* **Description of the task**
Please continue the passage on the Erasmus family's settlement in the Centurion area, starting right after its final sentence.

* **Reading passage**
▬▬▬▬▬▬
In 1841, the 56-year-old Daniel "Swartkoppies" Jacobus Erasmus arrived with his family in the area that is now Centurion, South Africa. The area in Centurion including the Midvaal area was originally occupied by the Mogale clan and still has an active land claim over it. This land was seized and they were forcibly removed. A later retelling of history says they sold the land. Like his ancestor Pieter, Daniel moved into a farm, which he named Zwartkop/Swartkoppies after his nickname. But unlike his pioneering ancestor Daniel didn't find the farm site on his own. The place was recommended to him by his eldest son Daniel Elardus Erasmus. Elardus had happened into the area during an elephant hunt in 1831. He had found the area congenial for farming: there were great grazing grounds, pristine rivers and the absence of malaria. Taking his son's advice, Daniel acquired a large piece of land and settled down. Daniel Elardus Erasmus settled on the farm Doornpoort in the area that is now known as Irene and other members of the family acquired other farms around the Pretoria area.
▬▬▬▬▬▬
(Stored data)
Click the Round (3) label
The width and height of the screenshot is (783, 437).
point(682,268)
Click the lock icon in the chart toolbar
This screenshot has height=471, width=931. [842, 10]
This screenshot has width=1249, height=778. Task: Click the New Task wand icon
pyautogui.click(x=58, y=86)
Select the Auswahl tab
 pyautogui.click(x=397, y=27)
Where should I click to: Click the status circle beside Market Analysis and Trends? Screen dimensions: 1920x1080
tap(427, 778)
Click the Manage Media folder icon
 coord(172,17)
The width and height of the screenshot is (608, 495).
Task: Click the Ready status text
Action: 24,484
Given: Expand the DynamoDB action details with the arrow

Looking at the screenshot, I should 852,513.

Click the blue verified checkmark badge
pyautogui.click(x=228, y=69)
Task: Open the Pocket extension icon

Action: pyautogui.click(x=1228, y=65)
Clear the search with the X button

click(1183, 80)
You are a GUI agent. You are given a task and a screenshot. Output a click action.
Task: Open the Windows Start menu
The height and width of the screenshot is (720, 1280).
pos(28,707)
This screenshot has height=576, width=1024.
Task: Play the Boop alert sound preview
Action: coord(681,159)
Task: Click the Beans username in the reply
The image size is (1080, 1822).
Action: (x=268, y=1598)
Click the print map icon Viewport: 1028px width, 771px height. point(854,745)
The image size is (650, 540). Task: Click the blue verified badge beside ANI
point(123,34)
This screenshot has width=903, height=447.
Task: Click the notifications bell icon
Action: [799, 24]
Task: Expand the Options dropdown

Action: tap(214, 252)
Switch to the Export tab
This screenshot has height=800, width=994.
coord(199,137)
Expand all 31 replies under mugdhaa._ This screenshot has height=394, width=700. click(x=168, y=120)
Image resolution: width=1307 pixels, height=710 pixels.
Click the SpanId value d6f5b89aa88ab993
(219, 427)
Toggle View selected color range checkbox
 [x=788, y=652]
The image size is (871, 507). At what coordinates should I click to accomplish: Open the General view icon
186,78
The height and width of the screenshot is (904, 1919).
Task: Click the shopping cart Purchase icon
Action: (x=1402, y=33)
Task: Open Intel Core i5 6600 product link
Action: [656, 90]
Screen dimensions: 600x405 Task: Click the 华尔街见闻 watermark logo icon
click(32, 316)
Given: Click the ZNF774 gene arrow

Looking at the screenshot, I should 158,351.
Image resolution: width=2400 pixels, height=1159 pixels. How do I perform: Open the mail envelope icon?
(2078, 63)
▬▬▬▬▬▬
* **Output for this exercise**
==Young years==
'van Straat' Erasmus was born on April 5, 1830 in the later Bedford, South Africa district in the Eastern Cape to Lourens Johannes Erasmus (born January 16, 1800) and Johanna Elisabeth van Straten (born January 3, 1807) who were Voortrekkers and fought the Zulus in Natal. Lourens Erasmus moved from Natal to eastern Transvaal before 1842 to settle on the Steelpoort River and was Volksraad member and field cornet for Ohrigstad. He then moved to the upper part of the Elands River near the later Premier Mine.

==Career==
His son Daniel Jacobus Erasmus fought for the government in the Transvaal civil war (1862-1864) against Stephanus Schoeman. The Transvaal Volksraad elected Daniel Erasmus to its executive council on June 21, 1870. After the Keate Award in October 1871 (the British seizure of the Kimberley diamond fields by Robert W. Keate, then Lieutenant-Governor of the British Colony of Natal), Transvaal president Marthinus Wessel Pretorius resigned and the Volksraad chose Erasmus as acting state president on November 21, 1871.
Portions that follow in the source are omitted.